### EXERCISE
Rewrite the records from the line containing "You are a GUI" through the last one, swapping "Viewport" for "Display area" and changing nothing else. Leave out the pictures.

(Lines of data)
┄┄┄┄┄┄┄┄┄┄
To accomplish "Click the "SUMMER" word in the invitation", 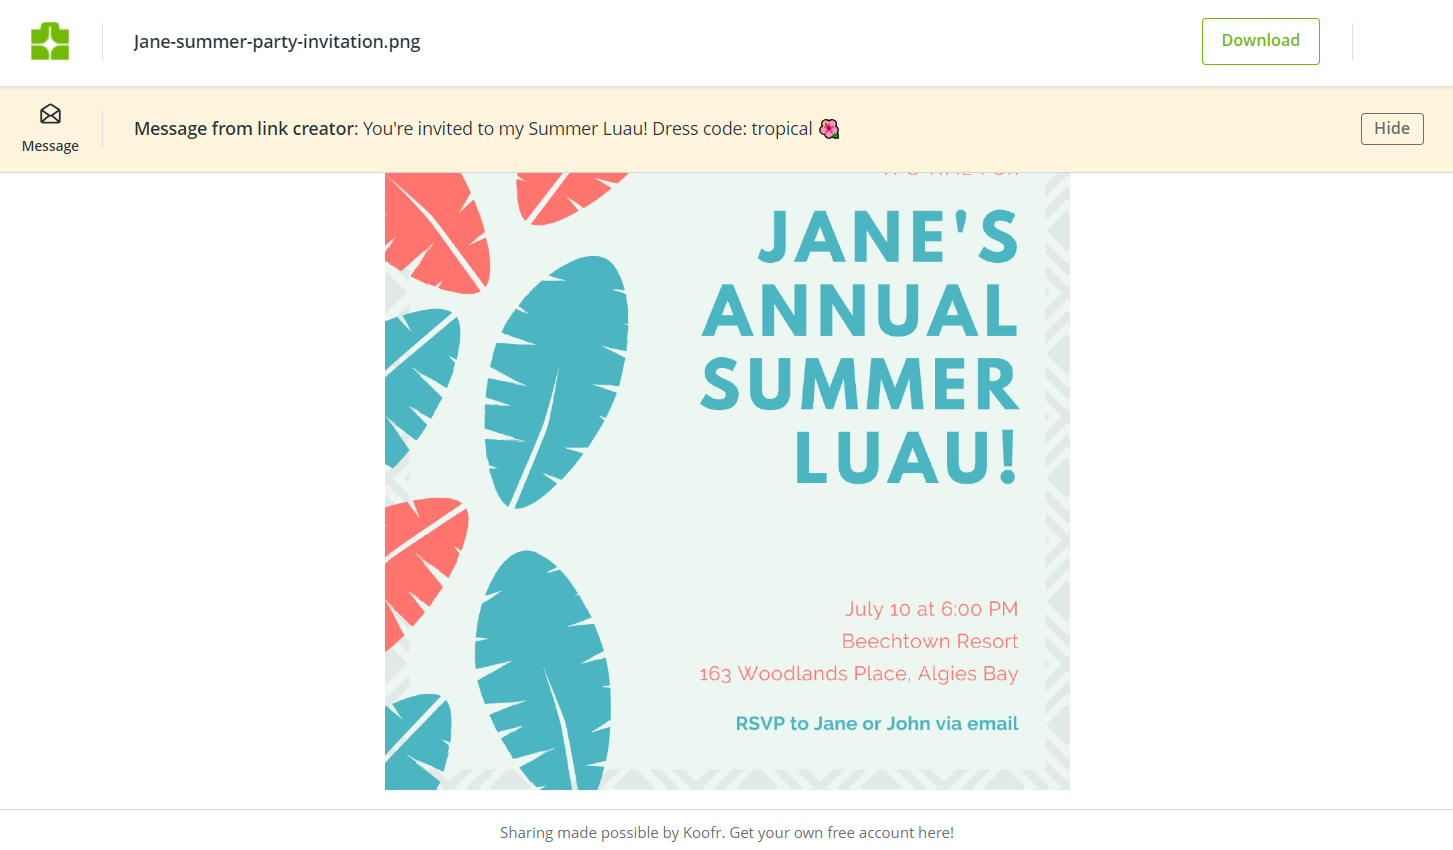I will (860, 385).
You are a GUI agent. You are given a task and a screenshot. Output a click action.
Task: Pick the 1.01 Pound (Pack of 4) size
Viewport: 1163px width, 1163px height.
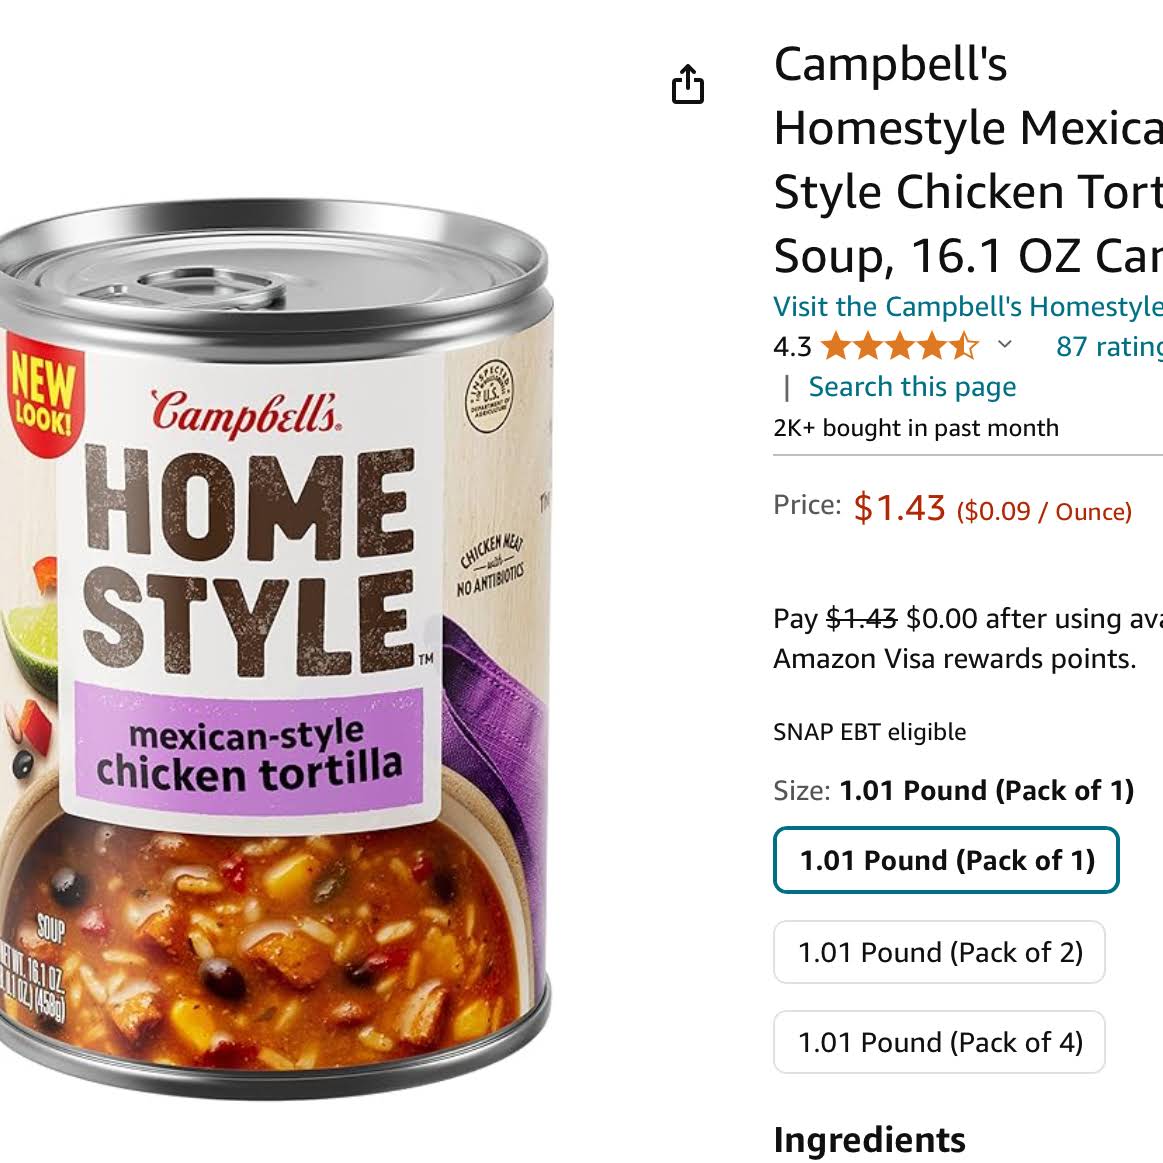(x=939, y=1042)
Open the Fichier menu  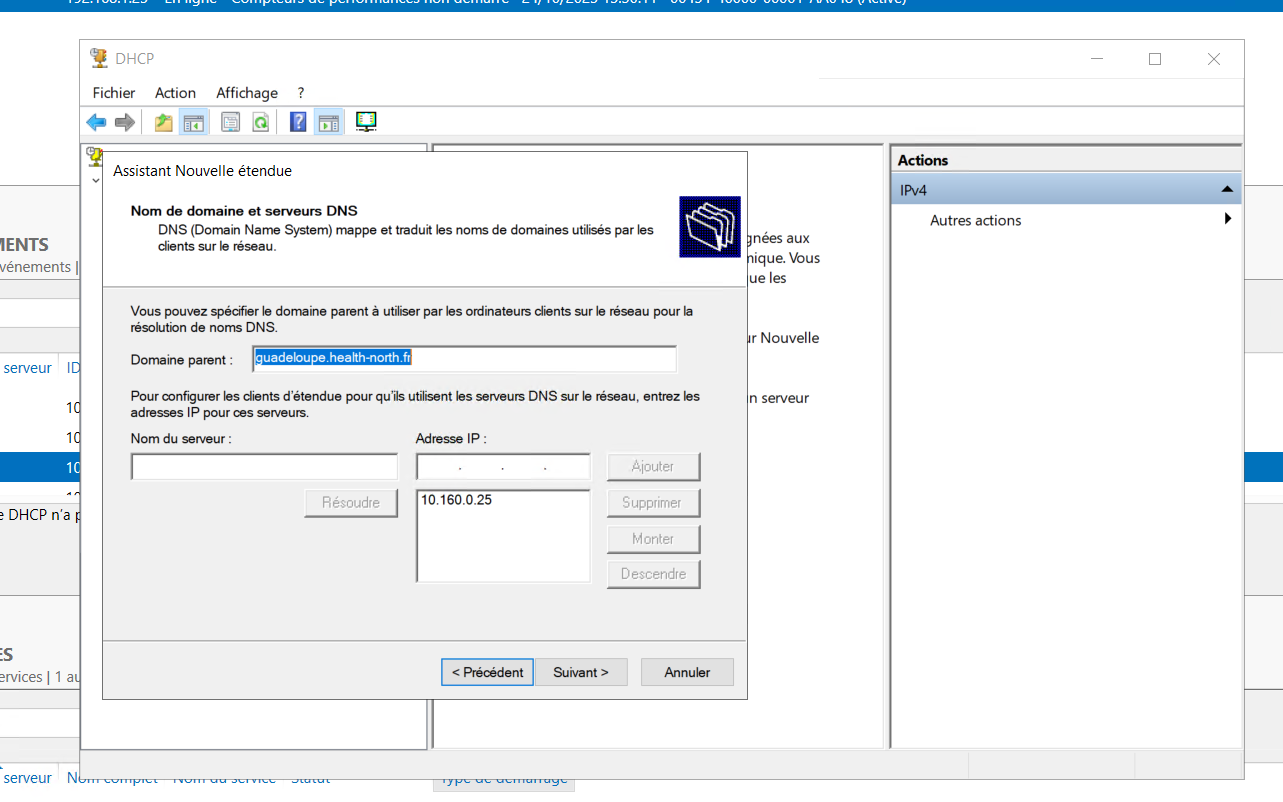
┄┄┄┄┄┄┄┄┄┄
### ANSWER FOR THE TASK
You are a GUI agent. You are given a task and a screenshot. Output a click action.
Task: Pick the 1.01 Pound (Pack of 4) size
Display area: 1163px width, 1163px height.
(x=939, y=1042)
Open the Fichier menu  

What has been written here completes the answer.